Another study compared the cases of bradycardia reported in COVID-19 patients exposed to remdesivir with those COVID-19 patients treated with hydroxychloroquine, lopinavir/ritonavir, tocilizumab, or glucocorticoids. Results showed 94 had bradycardia (31%) out of 2603 patients with remdesivir prescribed in COVID-19 patients. Most of the 94 reports were severe (75, 80%), and in 16 reports (17%), evolution was fatal. Compared with hydroxychloroquine, lopinavir/ritonavir, tocilizumab, or glucocorticoids, the use of remdesivir was associated with an increased risk of reporting bradycardia (reporting odds ratios [ROR]: 1.65; 95% CI: 1.23-2.22) [3].

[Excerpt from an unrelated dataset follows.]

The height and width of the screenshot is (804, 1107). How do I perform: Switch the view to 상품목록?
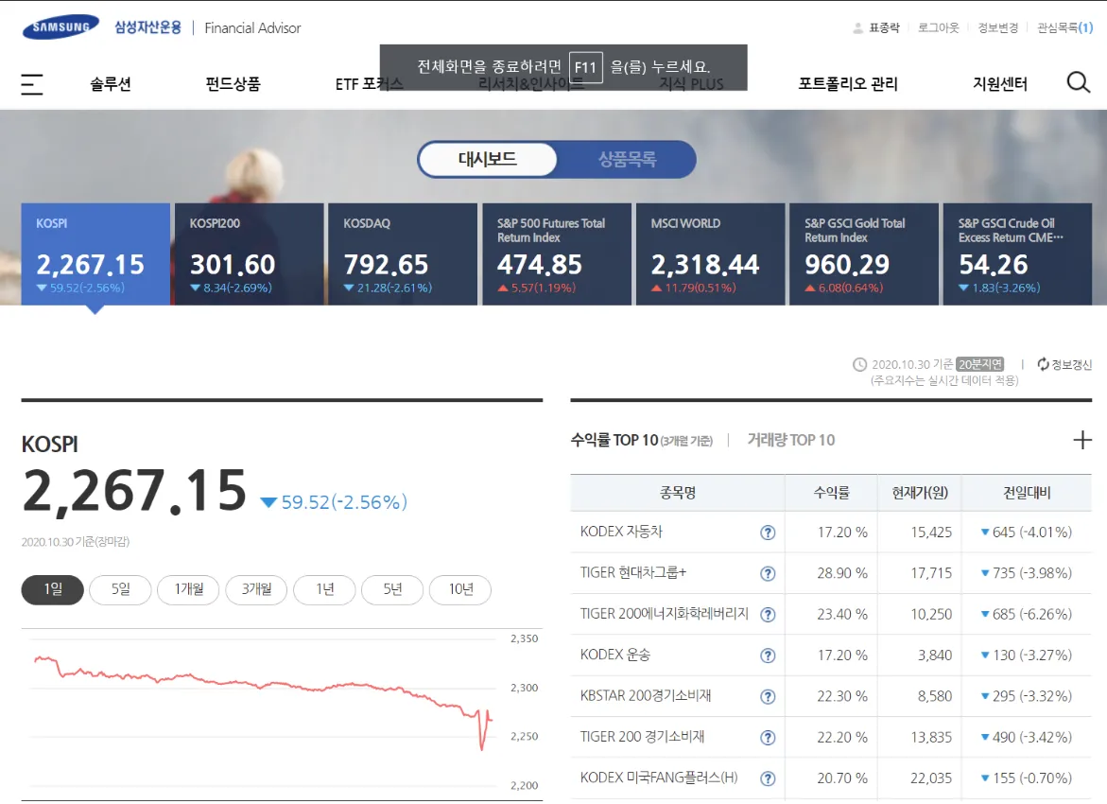(x=627, y=159)
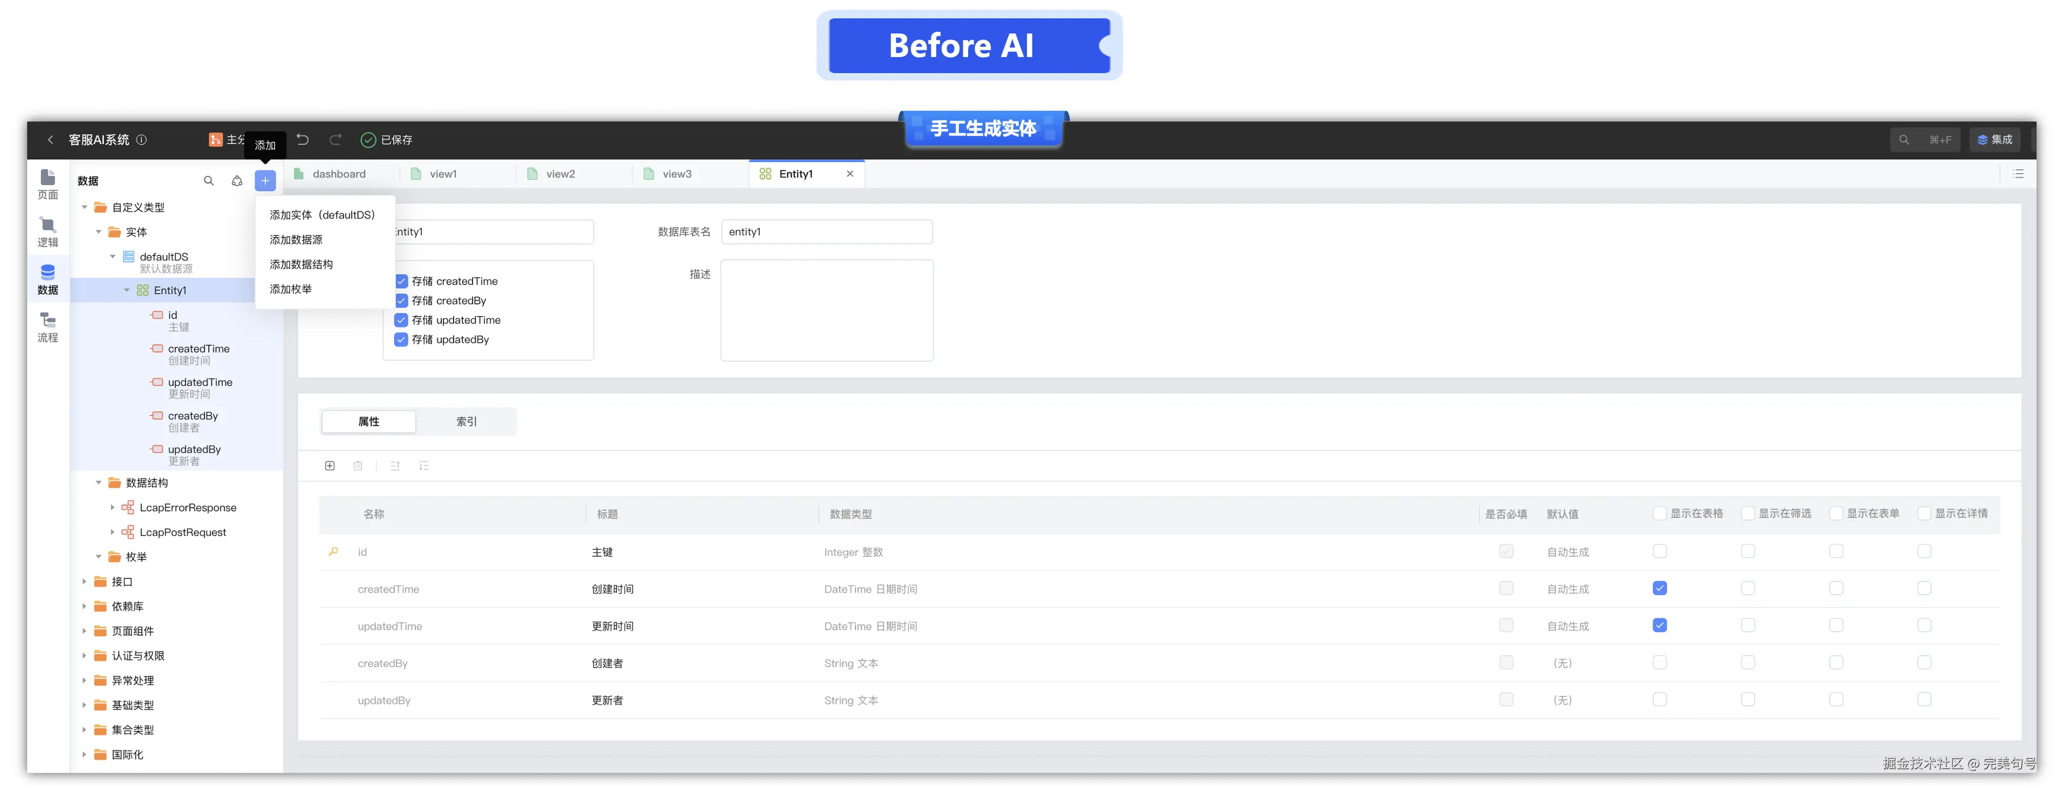This screenshot has height=790, width=2056.
Task: Uncheck 存储 createdTime checkbox
Action: click(x=401, y=281)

There are several possible mechanisms for the cardiac adverse effects induced by remdesivir. First, an active metabolite of remdesivir is similar to adenosine triphosphate (ATP), which has been shown to reduce sinus node automaticity through vagal stimulation, which could cause sinus bradycardia. Secondly, as an adenosine analog, remdesivir could affect atrioventricular nodal conduction, which could explain the QRS prolongation seen in some cases. However, further studies to evaluate these mechanisms and their effect specifically on sinoatrial node activity are needed [6].

Conclusions

Recommendations for the use of remdesivir to treat COVID-19 vary and remain controversial. Prolonged use and high dosages may induce cardiotoxicity manifesting as severe bradycardia, as seen in our case report, in a patient with stable oxygen requirement whose bradycardia resolved post discontinuation of remdesivir. Given that current evidence does not support survival benefits, clinicians should remain mindful of the cardiotoxic adverse effects.